EXERCISE
In the listing below, locate the line that contains "Task: Click the 'member" and the line that contains "This screenshot has width=235, height=210.". Restate word for word those two lines and every line between them, and nothing else.
────────────────
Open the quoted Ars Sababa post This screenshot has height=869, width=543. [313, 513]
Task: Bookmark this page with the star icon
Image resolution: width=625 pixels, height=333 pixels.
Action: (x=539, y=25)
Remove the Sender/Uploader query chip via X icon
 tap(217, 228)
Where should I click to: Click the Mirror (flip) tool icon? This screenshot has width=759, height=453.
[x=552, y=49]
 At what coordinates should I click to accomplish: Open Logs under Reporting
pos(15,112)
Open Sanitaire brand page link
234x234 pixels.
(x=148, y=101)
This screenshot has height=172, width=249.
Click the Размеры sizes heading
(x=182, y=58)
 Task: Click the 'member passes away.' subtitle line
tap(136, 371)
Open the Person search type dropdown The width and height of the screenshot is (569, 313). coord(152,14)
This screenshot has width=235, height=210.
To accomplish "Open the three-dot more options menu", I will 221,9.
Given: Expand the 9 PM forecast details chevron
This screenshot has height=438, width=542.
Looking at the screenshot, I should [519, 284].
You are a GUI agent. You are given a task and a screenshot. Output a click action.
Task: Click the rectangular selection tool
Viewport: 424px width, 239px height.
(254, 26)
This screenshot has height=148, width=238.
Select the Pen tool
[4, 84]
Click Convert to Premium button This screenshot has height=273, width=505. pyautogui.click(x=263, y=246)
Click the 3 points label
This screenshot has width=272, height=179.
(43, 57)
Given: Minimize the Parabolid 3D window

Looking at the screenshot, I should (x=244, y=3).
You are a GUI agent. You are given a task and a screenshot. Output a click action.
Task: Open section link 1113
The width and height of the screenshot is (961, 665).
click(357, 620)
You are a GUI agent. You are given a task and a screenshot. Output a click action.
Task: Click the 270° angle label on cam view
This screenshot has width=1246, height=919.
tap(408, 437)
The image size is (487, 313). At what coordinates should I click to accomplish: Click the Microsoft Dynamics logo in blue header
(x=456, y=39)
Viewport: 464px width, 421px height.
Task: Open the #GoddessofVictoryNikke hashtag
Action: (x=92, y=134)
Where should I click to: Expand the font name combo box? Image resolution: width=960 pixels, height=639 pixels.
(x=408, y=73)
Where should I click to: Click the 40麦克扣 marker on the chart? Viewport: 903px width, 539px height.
────────────────
ANSWER TO THIS PROBLEM
 Task: Click the 'member passes away.' subtitle line
tap(136, 371)
Open the Person search type dropdown The width and height of the screenshot is (569, 313). coord(152,14)
This screenshot has width=235, height=210.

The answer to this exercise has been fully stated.